Young adults aged 18 to 24 experience unemployment rates that are double those in older age groups, and they have the greatest difficulty finding a job and keeping it, according to Washington’s Workforce Training & Education Coordinating Board.
Meanwhile, thousands of employers in the state have said that a lack of qualified candidates has left them with no choice but to leave open positions unfilled.
Why do so many youth lack the skills they need to find and keep a job? Because they haven’t had the experience needed to acquire those skills.
It is expected that over the next five years, 740,000 new jobs will become available in Washington state. But how do we ensure that today’s youth are equipped to take those jobs?
That’s the goal of career-connected learning, which uses various means to prepare the students in our schools today with the many career opportunities available to them after they graduate.

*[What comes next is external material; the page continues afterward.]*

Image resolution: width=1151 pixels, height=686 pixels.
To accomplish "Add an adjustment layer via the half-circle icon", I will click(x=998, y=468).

This can be done through internships, in which youth not only gain real-world experience but also get a head start on the career paths they’re interested in. Or it’s done through registered apprenticeships, in which youth are paid to advance their skills toward specific career paths. Perhaps it’s a job shadow, where students tag along with professionals of their choice, learning about the daily operations of certain industries. Or maybe it’s a visit to a classroom by a working professional or business leader to share valuable insights and experience with tomorrow’s workforce.
The Career Connect Washington Task Force, a public-private partnership with a goal of accelerating career-connected learning, recently delivered a set of recommendations to the state’s leadership regarding specific steps to help connect today’s youth with tomorrow’s jobs. You can learn more about those recommendations in this report. In brief, the recommendations are to increase career exploration options among youth, to help teachers and counselors receive the training they need, to expand “earn while you learn” registered apprenticeships for youth, and to develop a long-term plan that builds on work already underway in Washington state to guide youth toward meaningful work.
Efforts such as YES Whatcom, which works with students, parents, employers, policy-makers, educators and like-minded organizations to encourage youth engagement in business, are a big step along the path toward ensuring that today’s youth are ready and able to succeed in the business environment, whether in Whatcom County or throughout the state.